-------- Exercise text --------
The descriptions above constitute a good general introduction to what a treatment program for drug or alcohol dependence might look like. The exact nature of treatment will be different for different sorts of substances being abused. In the discussion below, we've outlined some of the substance-specific issues in treatment.

Alcohol and CNS Depressant Drugs

  • Detoxification from alcohol or other depressant drugs should not be done cold turkey - the risk of seizures and even death is too high. Rather, detoxification should take place under the supervision of a physician, who can help the addicted individual to detoxify gradually over a period of days via the administration of increasingly lower doses of benzodaizapine or related medicines.

  • Teaching the disease model of addiction is a good idea: The patient and the family should be educated that addiction is an medical illness - not a moral failing. An alcoholic can never go back to drinking. In general, controlled drinking (e.g., one drink per weekend) carries a high risk of relapse. Any treatment for alcoholism must be based on total abstinence. Likewise, ALL addictive drugs should be avoided (unless they are clearly indicated for acute pain or time-limited acute anxiety).

  • Antabuse or Naltrexone may be helpful medicines to keep the alcoholic from relapsing.

  • Underlying psychiatric/psychological disorders should be treated in their own right. Depression and anxiety are common conditions.

  • If an alcoholic is to remain alcohol-free, follow-up treatment, usually with psychiatric help and resort to community resources, is often vital. The patient must be seen regularly to monitor continued abstinence and adjustment. Research is showing that patient factors such as having a stable family, stable job, less sociopathy, less psychopathology, and a negative family history for alcoholism are more powerful predictors of positive outcome that is the type of treatment (Frances et al. 1984). This research could be interpreted to mean that follow-up treatment is most needed for alcoholic patients with an unstable family, unstable job, more sociopathy, more psychopathology, and a positive family history for alcoholism.
--------
Try it: Carry on the passage on substance-specific treatment for drug and alcohol dependence, starting after its last sentence.
-------- Data under study --------
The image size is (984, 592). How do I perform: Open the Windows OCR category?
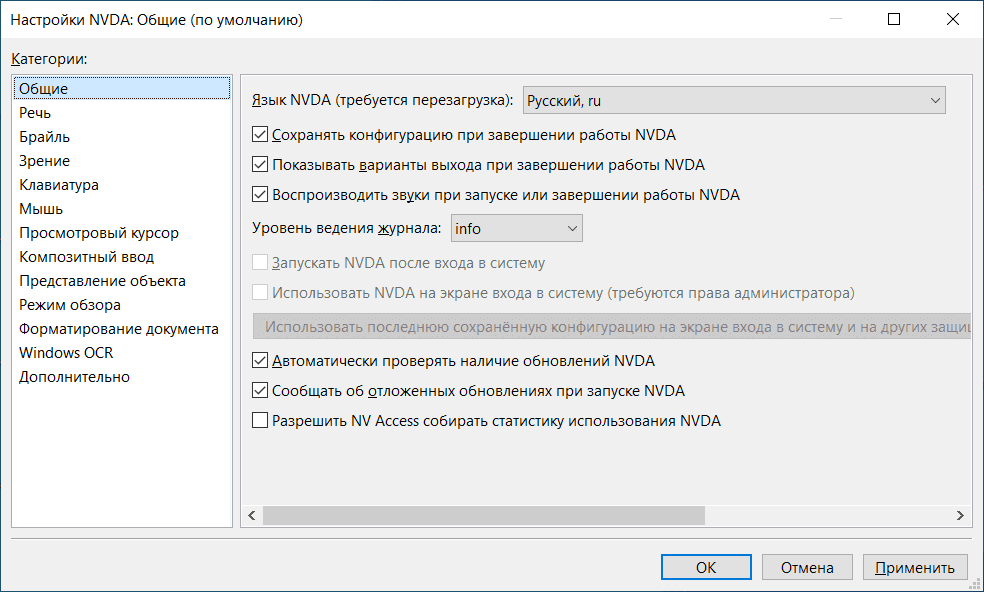tap(66, 353)
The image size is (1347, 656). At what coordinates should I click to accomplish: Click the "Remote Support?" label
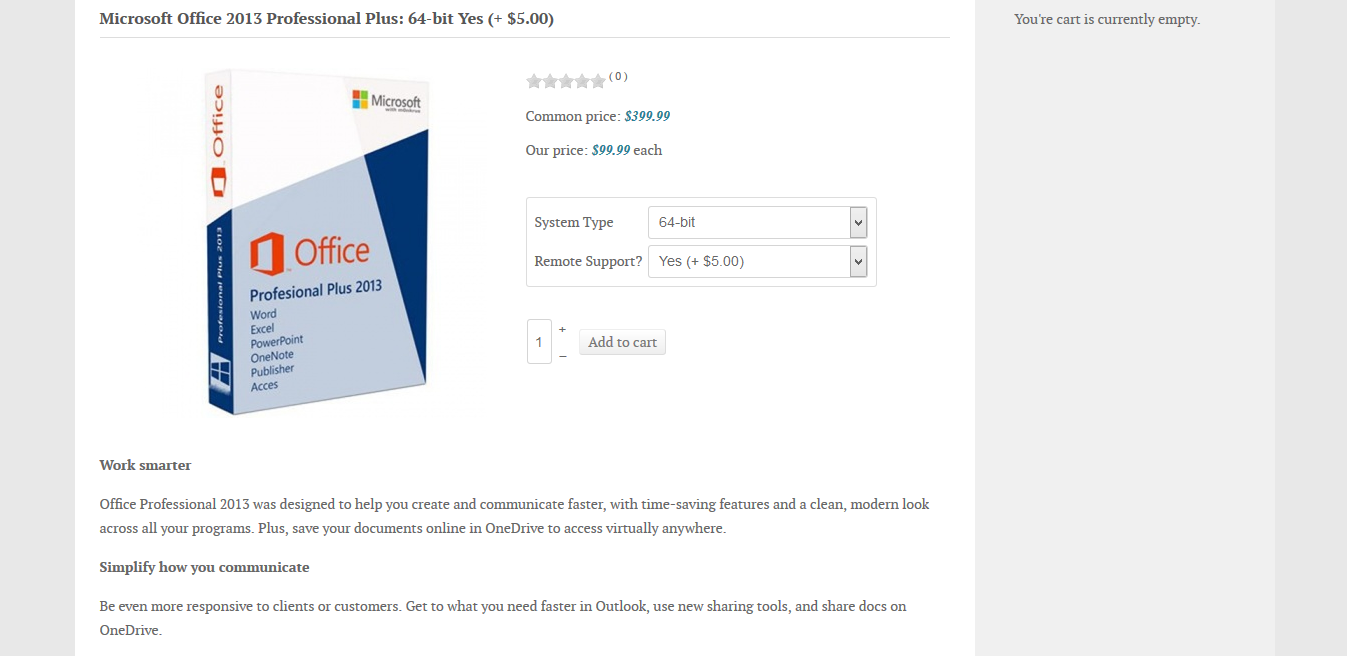click(x=588, y=261)
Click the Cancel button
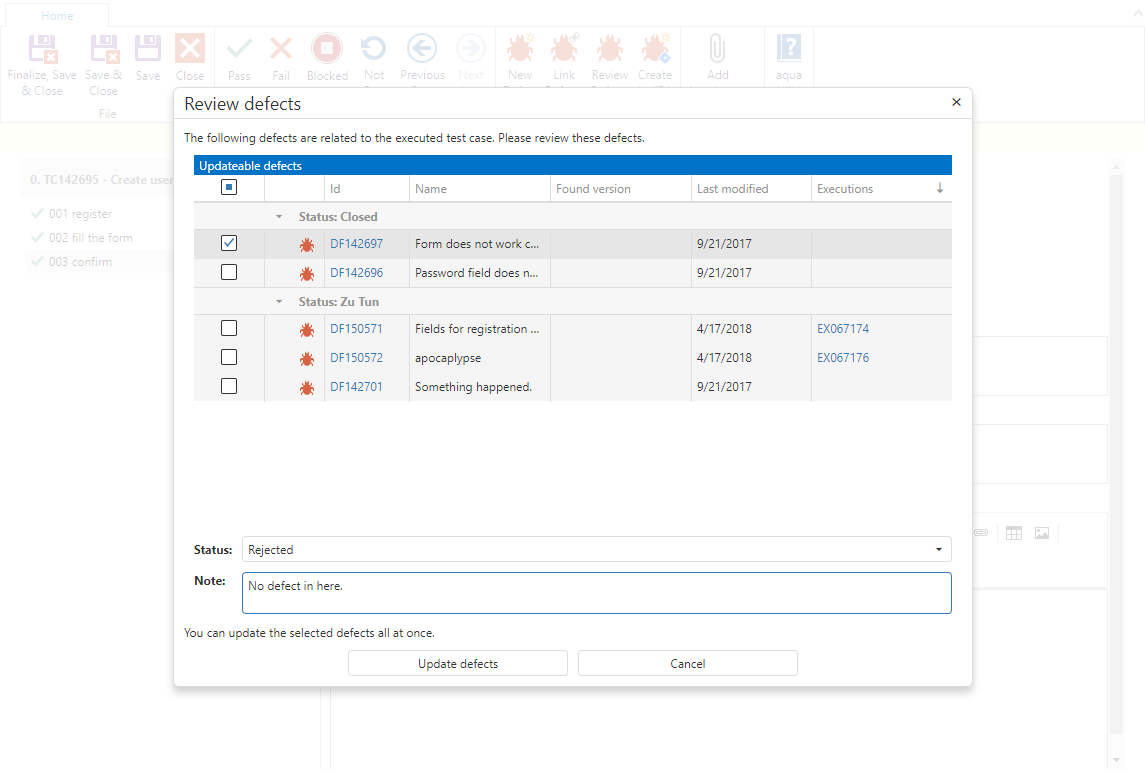 687,663
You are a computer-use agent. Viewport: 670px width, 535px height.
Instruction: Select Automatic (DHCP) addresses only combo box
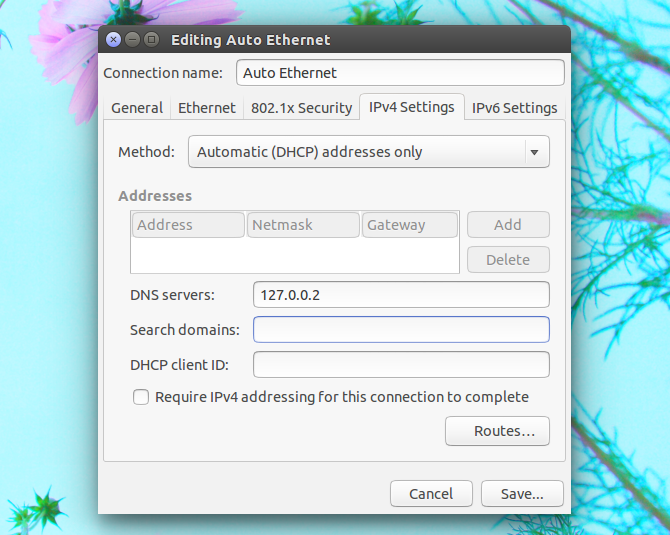369,152
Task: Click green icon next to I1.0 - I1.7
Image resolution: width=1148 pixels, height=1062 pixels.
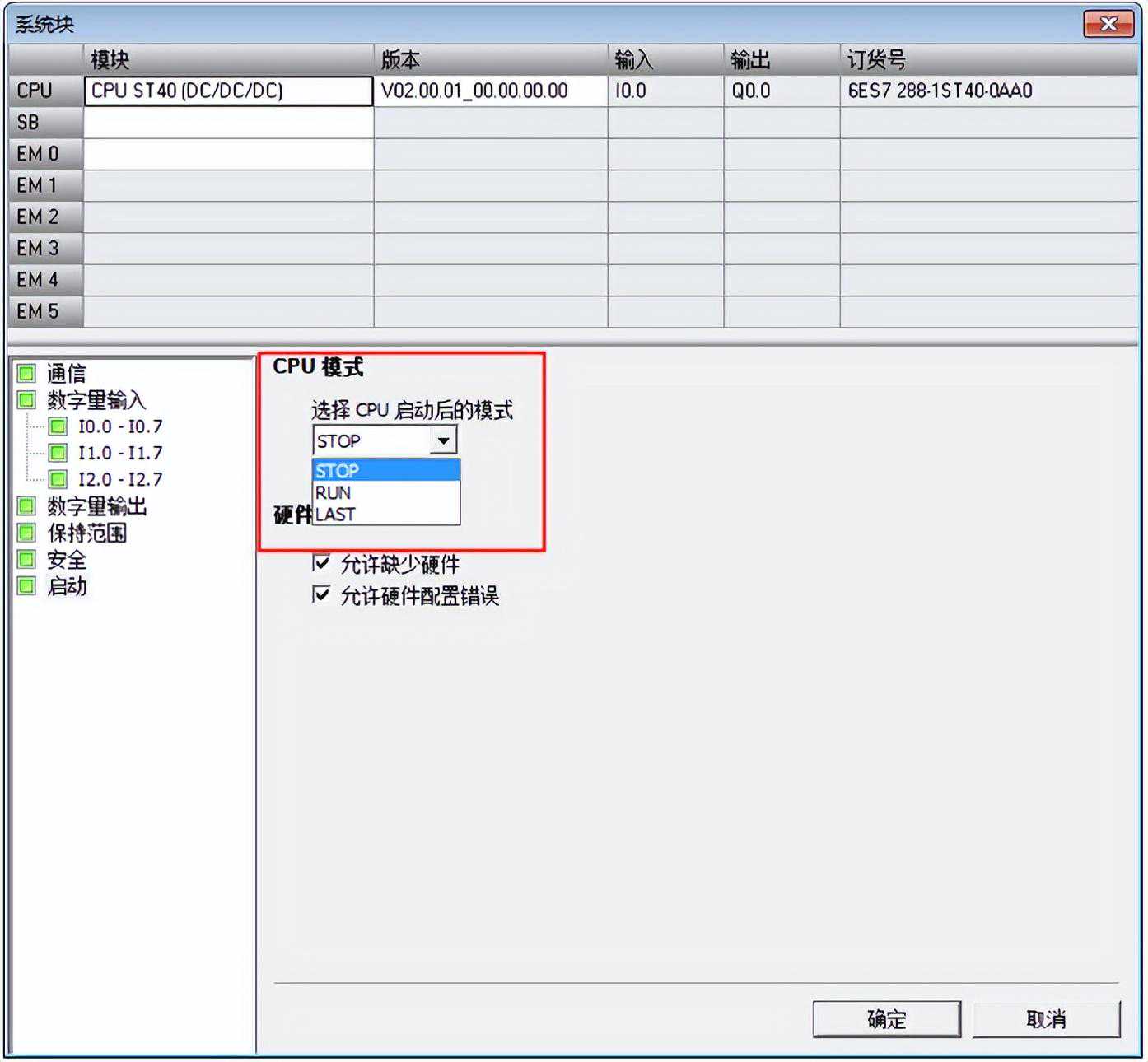Action: pos(58,453)
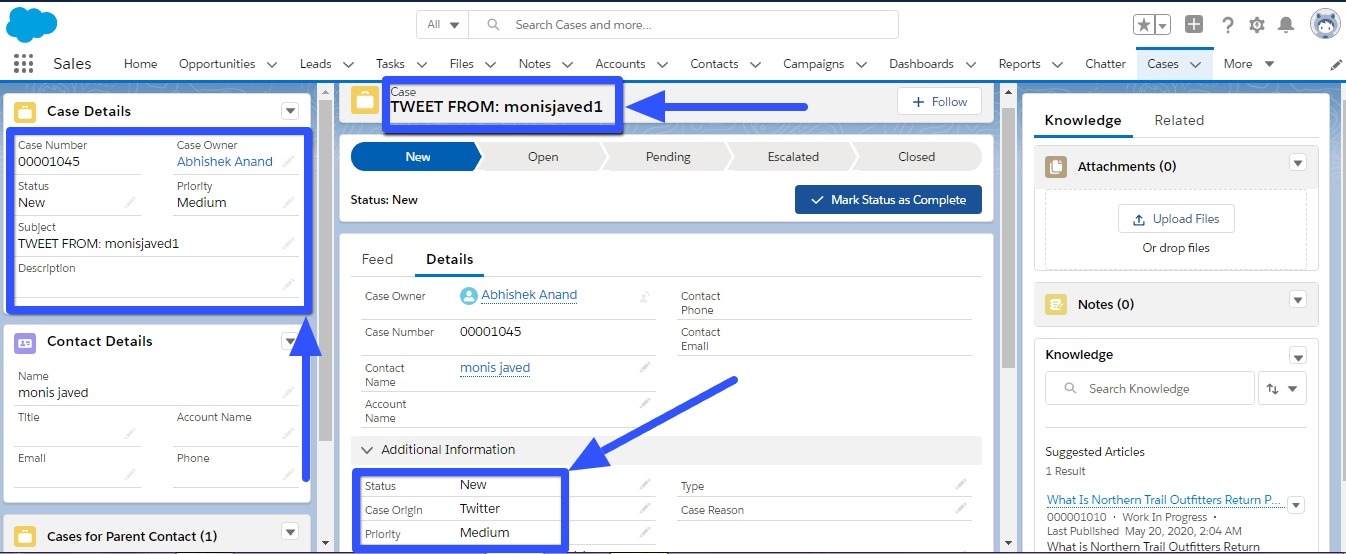
Task: Edit Case Origin with pencil icon
Action: pos(645,509)
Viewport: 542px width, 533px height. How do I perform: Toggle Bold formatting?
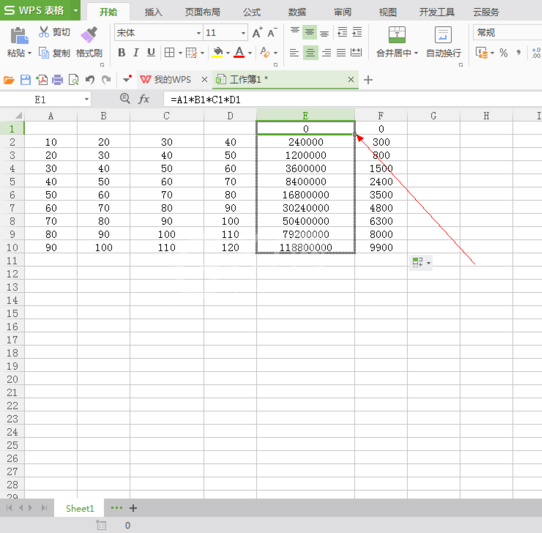[121, 53]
--------
Reply:
  • The best way to confront the patient's denial of addiction is to challenge him to "prove" that he's not addicted by going on a one month trial period of abstinence. A successful trial period of abstinence may help the patient feel so much better that continued abstinence becomes easier. An unsuccessful trail period of abstinence proves that the alcohol use is out of control, and the therapist must then confront the patient's denial more vigorously.

  • Focus psychotherapy on the patient's addiction: Psychotherapy is most successful when it focuses on the alcoholic's drinking. The drinking itself - past, present, and future consequences - must be given firm emphasis. Patients who insist that they need to solve their emotional problems before they stop using alcohol must be told that the alcohol is the main problem, and that other emotional problems can not be adequately treated until they first stop using alcohol.

  • Involve family and friends: The therapist must involve the patient's family or friends as allies in the patient's treatment. Family and friends are often aware of relapses that are concealed by the patient. Research has shown that patients that are encouraged or even coerced into treatment by family or friends are more likely to remain in treatment and have a better outcome than those who are not so pressured.

  • Therapists should routinely refer alcoholics to A.A. as part of a multiple treatment approach.